The 2000 United States Stock Plan
On April 27, 2000, we adopted our 2000 U.S. stock plan, or the 2000 stock
plan, pursuant to which we may grant options to purchase our common shares, or
rights to purchase common shares, to our directors, officers and employees, or
any of our subsidiaries, and other persons resident in the United States. The
total number of common shares available for issuance under the 2000 stock plan
is 3,000,000.
Except as otherwise determined by our board of directors, or an option
committee of our board of directors, options granted under the 2000 stock plan
will have a term of five years from the date of grant and vest at a rate of
25% one year after the date of the grant of option, and at a rate of 2.0833%
each month after such initial one-year period. Options may become immediately
exercisable in the discretion of our board of directors in the event of a
take-over bid, merger, amalgamation or other reorganization and may also be
exercised for specified periods following the termination or death of the
option holder. No option may be exercisable more than 10 years after the date
of its grant. The exercise price for the options under the 2000 stock plan is
determined on the basis of the closing price of our common shares on The
Nasdaq National Market on the trading date immediately preceding the date of
the grant of the option.
The following restrictions apply to options granted under the 2000 stock
plan:
. no person shall be issued, within any one-year period, a number of
common shares under all of our plans which exceeds 5% of our outstanding
common shares; and
. the number of common shares reserved for issuance pursuant to options
granted under all of our plans to any one person, shall not exceed 5% of
our outstanding common shares.
45
The stock purchase rights which may be granted under the 2000 stock plan
permit the person receiving the right to acquire our common shares on terms
imposed by our board of directors or a committee of our board of directors.
Number of Average Exercise
Common Shares Price Per
Group Under Option Common Share
----- ------------- ----------------
Executive Officers (5 person)............... 430,000 $14.25
Directors (excluding those who are also
Executive Officers) (3 person)............. 85,000 $14.25
Employees and Others (208 persons).......... 990,810 $19.69
---------
Total..................................... 1,505,810
=========
2000 Directors' Incentive Plan
On October 19, 2000, our shareholders adopted our 2000 directors' incentive
plan. The directors' incentive plan permits us to issue our common shares and
options to acquire our common shares to members of our board of directors who
are not also employed by us on a full-time basis. Up to 500,000 common shares
may be issued under the directors' incentive plan.
The directors' incentive plan is administered by our board of directors.
Subject to the discretion of the board, options granted under the plan:
. will have a term of 10 years;
. will have an exercise price based on the fair market value per common
share. The fair market value generally will be the closing price of our
common shares on The Nasdaq National Market on the trading day
immediately preceding the date on which the option is granted;
. can only be exercised while a person remains a director or within one
year after he or she ceases to be a director: and
. will vest at a rate of 25% one year after the date of grant and at a
rate of 2.083333% each month after the first anniversary of the date of
grant. However, the option will become fully vested if:
. there is a sale of all or substantially all of our assets;
. we merge or consolidate with another corporation other than a merger
or consolidation in which our shareholders immediately prior to the
merger or consolidation continue to hold more than 50% of the voting
power of the surviving corporation; or
. a single party and its affiliates acquire more than 50% of our
voting securities.

▶ _Task details_
From the stock plan passage, transcribe word for word the part that opens with the words containing "The following restrictions" and closes with "outstanding common shares.".

▶ _Data provided_

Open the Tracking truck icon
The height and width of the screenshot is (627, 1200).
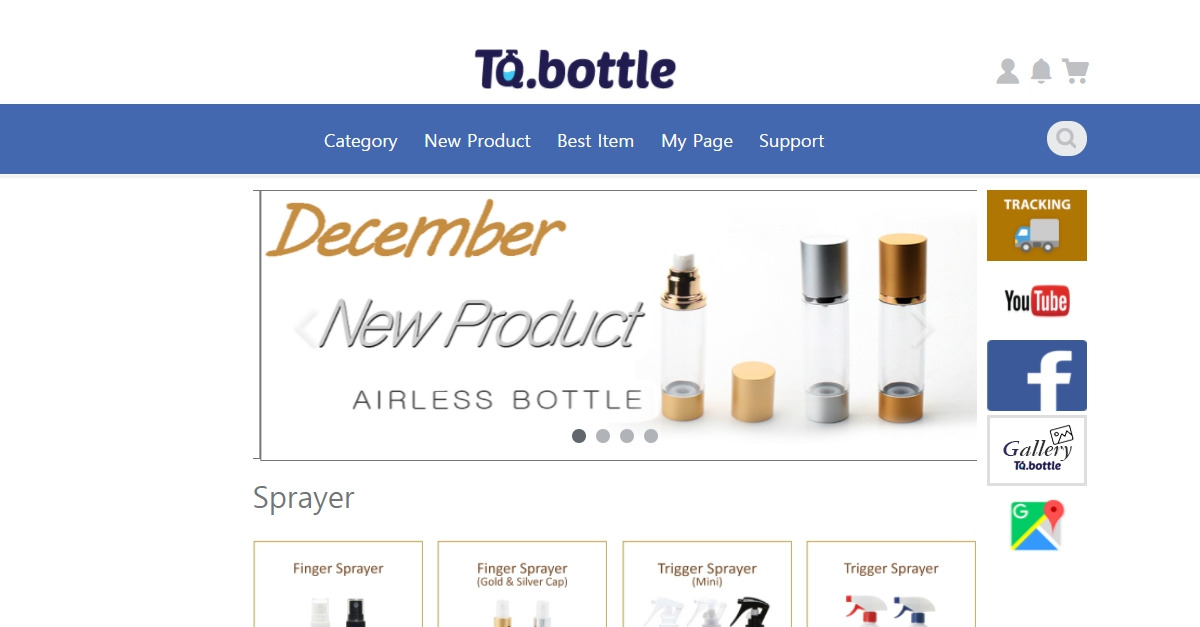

▶ _Solution to this problem_
The following restrictions apply to options granted under the 2000 stock
plan:
. no person shall be issued, within any one-year period, a number of
common shares under all of our plans which exceeds 5% of our outstanding
common shares; and
. the number of common shares reserved for issuance pursuant to options
granted under all of our plans to any one person, shall not exceed 5% of
our outstanding common shares.